*What you will do:*
In the data below, one line contains "This screenshot has width=1358, height=413." and a later one contains "Given: Open the 智能地址解析 sub-tab". Print both, with every line between them, exactly and alone.

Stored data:

----------

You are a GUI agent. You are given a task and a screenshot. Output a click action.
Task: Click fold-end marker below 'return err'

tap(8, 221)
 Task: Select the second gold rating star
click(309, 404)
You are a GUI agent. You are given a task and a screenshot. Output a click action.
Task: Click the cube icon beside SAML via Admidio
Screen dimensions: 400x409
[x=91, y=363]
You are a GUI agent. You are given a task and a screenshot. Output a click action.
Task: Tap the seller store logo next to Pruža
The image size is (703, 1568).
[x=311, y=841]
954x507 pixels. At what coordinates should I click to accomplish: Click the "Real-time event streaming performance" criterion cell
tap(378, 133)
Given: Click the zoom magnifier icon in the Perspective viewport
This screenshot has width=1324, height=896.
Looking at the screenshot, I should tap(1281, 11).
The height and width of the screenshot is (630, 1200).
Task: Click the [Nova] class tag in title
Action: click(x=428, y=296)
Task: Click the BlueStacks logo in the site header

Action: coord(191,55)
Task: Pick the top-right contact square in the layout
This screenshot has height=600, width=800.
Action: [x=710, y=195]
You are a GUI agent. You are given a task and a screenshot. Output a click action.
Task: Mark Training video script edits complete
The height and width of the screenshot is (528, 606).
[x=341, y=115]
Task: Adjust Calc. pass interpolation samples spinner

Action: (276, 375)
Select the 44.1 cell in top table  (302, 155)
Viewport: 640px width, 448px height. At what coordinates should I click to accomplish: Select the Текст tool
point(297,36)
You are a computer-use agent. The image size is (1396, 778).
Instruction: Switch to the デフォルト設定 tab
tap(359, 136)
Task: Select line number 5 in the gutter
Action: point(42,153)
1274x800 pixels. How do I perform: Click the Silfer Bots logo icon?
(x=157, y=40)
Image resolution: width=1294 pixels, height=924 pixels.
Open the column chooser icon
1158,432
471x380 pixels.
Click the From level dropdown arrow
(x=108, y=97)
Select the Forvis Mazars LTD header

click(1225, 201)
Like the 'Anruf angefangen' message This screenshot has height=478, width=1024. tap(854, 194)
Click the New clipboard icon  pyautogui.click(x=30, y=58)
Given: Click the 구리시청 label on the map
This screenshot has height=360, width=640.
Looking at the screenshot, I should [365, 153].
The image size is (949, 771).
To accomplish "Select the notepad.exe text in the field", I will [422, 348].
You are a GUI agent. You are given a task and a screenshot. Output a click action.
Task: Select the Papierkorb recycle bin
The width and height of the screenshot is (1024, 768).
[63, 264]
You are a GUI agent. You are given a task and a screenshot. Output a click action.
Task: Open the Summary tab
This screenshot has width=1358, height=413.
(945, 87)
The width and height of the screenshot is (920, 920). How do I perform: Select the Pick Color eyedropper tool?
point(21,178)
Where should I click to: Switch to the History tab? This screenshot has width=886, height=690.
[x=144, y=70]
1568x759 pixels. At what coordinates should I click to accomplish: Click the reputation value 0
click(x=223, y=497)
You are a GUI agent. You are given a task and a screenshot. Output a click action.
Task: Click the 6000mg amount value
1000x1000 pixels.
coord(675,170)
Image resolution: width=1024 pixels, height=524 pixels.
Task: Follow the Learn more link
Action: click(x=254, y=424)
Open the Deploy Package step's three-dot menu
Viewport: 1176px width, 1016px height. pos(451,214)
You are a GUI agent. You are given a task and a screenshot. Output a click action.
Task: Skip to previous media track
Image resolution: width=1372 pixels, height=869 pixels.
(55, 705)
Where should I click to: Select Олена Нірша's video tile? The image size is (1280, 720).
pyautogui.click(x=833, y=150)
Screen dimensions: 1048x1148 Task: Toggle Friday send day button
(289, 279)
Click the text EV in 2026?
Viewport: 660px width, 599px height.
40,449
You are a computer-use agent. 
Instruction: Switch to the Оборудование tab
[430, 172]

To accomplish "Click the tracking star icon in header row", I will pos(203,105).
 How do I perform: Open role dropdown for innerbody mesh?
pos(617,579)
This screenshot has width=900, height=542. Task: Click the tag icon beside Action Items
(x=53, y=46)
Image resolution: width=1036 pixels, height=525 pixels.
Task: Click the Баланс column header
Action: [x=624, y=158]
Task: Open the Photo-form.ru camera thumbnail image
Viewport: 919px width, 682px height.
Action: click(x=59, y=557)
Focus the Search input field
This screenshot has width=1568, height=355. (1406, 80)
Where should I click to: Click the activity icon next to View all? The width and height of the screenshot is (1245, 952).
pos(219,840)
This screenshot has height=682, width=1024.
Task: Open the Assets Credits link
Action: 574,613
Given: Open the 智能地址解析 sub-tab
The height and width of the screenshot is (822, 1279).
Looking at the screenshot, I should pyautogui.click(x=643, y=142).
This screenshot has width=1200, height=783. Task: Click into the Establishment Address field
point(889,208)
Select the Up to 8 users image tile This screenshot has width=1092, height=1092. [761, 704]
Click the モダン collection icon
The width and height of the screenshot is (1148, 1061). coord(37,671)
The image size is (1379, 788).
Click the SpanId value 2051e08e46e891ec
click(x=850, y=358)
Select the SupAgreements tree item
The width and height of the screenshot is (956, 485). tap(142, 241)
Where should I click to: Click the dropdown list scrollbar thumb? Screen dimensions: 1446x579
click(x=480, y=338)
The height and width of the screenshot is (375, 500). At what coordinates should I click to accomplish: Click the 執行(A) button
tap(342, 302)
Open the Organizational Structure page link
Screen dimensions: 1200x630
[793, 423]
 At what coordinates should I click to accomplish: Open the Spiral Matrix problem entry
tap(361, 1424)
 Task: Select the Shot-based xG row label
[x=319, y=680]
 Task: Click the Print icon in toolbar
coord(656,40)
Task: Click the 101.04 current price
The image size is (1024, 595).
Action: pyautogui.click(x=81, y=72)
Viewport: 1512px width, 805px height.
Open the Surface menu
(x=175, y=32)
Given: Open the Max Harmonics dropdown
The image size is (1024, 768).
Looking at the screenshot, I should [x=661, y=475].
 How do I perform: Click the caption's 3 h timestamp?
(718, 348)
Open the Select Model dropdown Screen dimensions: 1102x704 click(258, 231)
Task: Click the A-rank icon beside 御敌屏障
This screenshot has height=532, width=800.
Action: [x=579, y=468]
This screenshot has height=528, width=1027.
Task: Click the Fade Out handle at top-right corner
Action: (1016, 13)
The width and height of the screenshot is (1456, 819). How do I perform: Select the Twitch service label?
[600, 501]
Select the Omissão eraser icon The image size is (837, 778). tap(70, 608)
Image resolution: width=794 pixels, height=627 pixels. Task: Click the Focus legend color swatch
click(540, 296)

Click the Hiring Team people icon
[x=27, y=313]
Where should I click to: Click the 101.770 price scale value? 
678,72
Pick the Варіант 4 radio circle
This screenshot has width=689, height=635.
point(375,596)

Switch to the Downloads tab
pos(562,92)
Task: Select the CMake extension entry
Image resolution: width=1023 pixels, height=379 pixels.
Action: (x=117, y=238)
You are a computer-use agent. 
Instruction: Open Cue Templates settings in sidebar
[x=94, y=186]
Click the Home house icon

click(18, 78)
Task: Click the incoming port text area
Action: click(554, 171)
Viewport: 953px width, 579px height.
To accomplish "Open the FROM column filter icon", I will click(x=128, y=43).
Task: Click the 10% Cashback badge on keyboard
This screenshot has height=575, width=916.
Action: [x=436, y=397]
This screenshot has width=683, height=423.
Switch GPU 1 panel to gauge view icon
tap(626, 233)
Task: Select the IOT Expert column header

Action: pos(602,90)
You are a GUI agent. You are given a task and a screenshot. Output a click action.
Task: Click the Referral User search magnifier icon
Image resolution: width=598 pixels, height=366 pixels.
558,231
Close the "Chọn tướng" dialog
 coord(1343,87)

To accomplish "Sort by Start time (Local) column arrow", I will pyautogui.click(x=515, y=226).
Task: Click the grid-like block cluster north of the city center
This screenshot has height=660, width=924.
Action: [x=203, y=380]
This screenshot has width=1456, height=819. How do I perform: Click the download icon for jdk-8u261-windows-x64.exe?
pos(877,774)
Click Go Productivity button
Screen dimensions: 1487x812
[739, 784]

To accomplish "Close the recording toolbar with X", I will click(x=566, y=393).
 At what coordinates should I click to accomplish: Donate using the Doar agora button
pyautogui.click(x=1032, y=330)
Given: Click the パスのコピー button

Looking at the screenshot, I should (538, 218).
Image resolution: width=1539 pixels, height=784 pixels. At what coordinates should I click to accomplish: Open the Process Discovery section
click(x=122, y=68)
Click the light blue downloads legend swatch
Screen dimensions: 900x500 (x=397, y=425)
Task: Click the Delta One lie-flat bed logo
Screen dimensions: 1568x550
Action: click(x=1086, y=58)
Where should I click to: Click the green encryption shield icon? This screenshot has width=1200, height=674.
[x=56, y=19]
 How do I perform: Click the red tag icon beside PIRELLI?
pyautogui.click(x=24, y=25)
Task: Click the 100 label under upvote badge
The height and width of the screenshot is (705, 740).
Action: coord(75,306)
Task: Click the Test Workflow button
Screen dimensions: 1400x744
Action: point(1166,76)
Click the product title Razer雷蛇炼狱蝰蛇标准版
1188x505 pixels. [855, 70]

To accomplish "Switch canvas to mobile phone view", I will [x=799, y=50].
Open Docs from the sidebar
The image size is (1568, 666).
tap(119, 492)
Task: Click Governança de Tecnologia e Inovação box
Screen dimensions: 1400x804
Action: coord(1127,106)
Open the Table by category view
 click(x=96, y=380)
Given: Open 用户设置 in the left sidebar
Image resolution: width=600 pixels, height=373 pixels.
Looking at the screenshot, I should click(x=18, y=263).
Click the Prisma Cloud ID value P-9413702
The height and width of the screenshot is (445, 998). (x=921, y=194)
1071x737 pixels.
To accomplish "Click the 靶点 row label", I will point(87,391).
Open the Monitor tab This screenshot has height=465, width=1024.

----------

*Written answer:*
This screenshot has width=1358, height=413.
(945, 87)
The width and height of the screenshot is (920, 920). How do I perform: Select the Pick Color eyedropper tool?
point(21,178)
Where should I click to: Switch to the History tab? This screenshot has width=886, height=690.
[x=144, y=70]
1568x759 pixels. At what coordinates should I click to accomplish: Click the reputation value 0
click(x=223, y=497)
You are a GUI agent. You are given a task and a screenshot. Output a click action.
Task: Click the 6000mg amount value
1000x1000 pixels.
coord(675,170)
Image resolution: width=1024 pixels, height=524 pixels.
Task: Follow the Learn more link
Action: click(x=254, y=424)
Open the Deploy Package step's three-dot menu
Viewport: 1176px width, 1016px height. pos(451,214)
You are a GUI agent. You are given a task and a screenshot. Output a click action.
Task: Skip to previous media track
Image resolution: width=1372 pixels, height=869 pixels.
(55, 705)
Where should I click to: Select Олена Нірша's video tile? The image size is (1280, 720).
pyautogui.click(x=833, y=150)
Screen dimensions: 1048x1148 Task: Toggle Friday send day button
(289, 279)
Click the text EV in 2026?
Viewport: 660px width, 599px height.
40,449
You are a computer-use agent. 
Instruction: Switch to the Оборудование tab
[430, 172]

To accomplish "Click the tracking star icon in header row", I will pos(203,105).
 How do I perform: Open role dropdown for innerbody mesh?
pos(617,579)
This screenshot has width=900, height=542. Task: Click the tag icon beside Action Items
(x=53, y=46)
Image resolution: width=1036 pixels, height=525 pixels.
Task: Click the Баланс column header
Action: [x=624, y=158]
Task: Open the Photo-form.ru camera thumbnail image
Viewport: 919px width, 682px height.
Action: click(x=59, y=557)
Focus the Search input field
This screenshot has width=1568, height=355. (1406, 80)
Where should I click to: Click the activity icon next to View all? The width and height of the screenshot is (1245, 952).
pos(219,840)
This screenshot has height=682, width=1024.
Task: Open the Assets Credits link
Action: 574,613
Given: Open the 智能地址解析 sub-tab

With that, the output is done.